▸ TEKS YANG DIBERIKAN

Corak kepahlawanan apakah, dan bentuk kebesaran manakah yang ditonjolkan oleh ketiga kata-kata ini, “Bilal bin Rabah .. .?” Ia seorang Habsyi dari golongan orang berkulit hitam. Taqdir telah membawa nasibnya menjadi budak dari Bani Jumah di kota Mekah, karena ibunya salah seorang hamba sahaya mereka.
Kehidupannya tidak berbeda dengan budak biasa. Hari­harinya berlalu secara rutin tapi gersang, tidak memiliki sesuatu pada hari itu, tidak pula menaruh harapan pada hari esok. Dan berita-berita mengenai Muhammad saw. telah mulai sampai ke telinganya, yakni ketika orang-orang di Mekah menyampaikan-nya dari mulut ke mulut. Juga ketika mendengar obrolan majikannya bersama tetamunya; terutama majikannya Umayah bin khalaf, salah seorang pemuka Bani Jumah, yaitu kabilah yang menjadi majikan yang dipertuan oleh Bilal.
Lamalah sudah didengarnya Umayah ketika membicarakan Rasulullah, baik dengan kawan-kawannya maupun sesama warga sukunya; mengeluarkan kata-kata berbisa; penuh dengan rasa amarah, tuduhan dan kebencian. Di antara apa yang dapat ditangkap oleh Bilal dari ucapan kemarahan yang tidak berujung ­pangkal itu, ialah sifat-sifat yang melukiskan Agama baru bagi­nya. Dan menurut hematnya, sifat-sifat itu merupakan hal-hal baru dipandang dari sudut lingkungan di mana ia tinggal. Sebagai­mana juga di antara ucapan-ucapan yang keras penuh ancaman itu, tapi pula kedengaran olehnya pengakuan mereka akan kemuliaan Muhammad saw., tentang kejujuran dan keterper­cayaannya …
Benar, didengarnya mereka ta’jub dan keheranan terhadap ajaran yang dibawa oleh Muhammad saw.! Sebagian mereka mengatakan kepada yang lain: “Tidak pernah Muhammad saw. berdusta atau menjadi tukang sihir . . . tidak pula sinting atau berubah akal . . . , walau kita terpaksa menuduhnya demikian, demi untuk membendung orang-orang yang berlomba-lomba memasuki Agamanya!”
Didengarnya mereka mempercakapkan kesetiaannya menjaga amanat . . . , tentang kejujuran dan ketulusannya – . . , tentang akhlaq dan kepribadiannya …. Didengarnya pula mereka ber­bisik-bisik mengenai sebab yang mendorong mereka menentang dan memusuhinya, yaitu: pertama kesetiaan mereka terhadap kepercayaan yang diwariskan nenek moyangnya; dan kedua kekhawatiran merosotnya kemuliaan Quraisy, kemuliaan yang mereka peroleh sebagai imbalan kedudukan mereka menjadi markas keagamaan, sebagai pusat ibadat dan upacara haji di serata jazirah Arab . . . , kemudian kedengkian terhadap Bani Hasyim, kenapa munculnya Nabi dan Rasul itu dari golongan ini dan bukan dari fihak mereka ..

▸ DATA YANG DITAMPILKAN
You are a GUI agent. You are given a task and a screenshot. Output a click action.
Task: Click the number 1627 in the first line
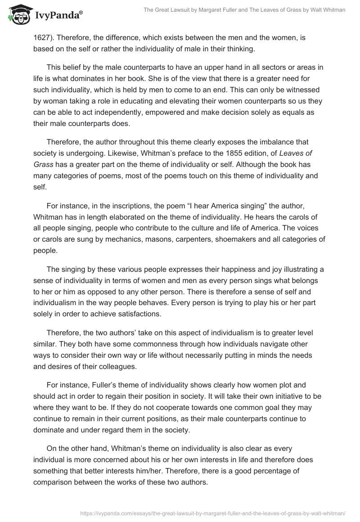click(41, 38)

▸ YANG HARUS DIBUAT
Sebutkan, berdasarkan teks tentang Bilal bin Rabah, alasan Bilal menjadi budak Bani Jumah di kota Mekah. Data di atas diambil dari sumber lain, bukan dari teks tersebut.

▸ JAWABAN YANG DIHARAPKAN
Ibunya adalah salah seorang hamba sahaya Bani Jumah.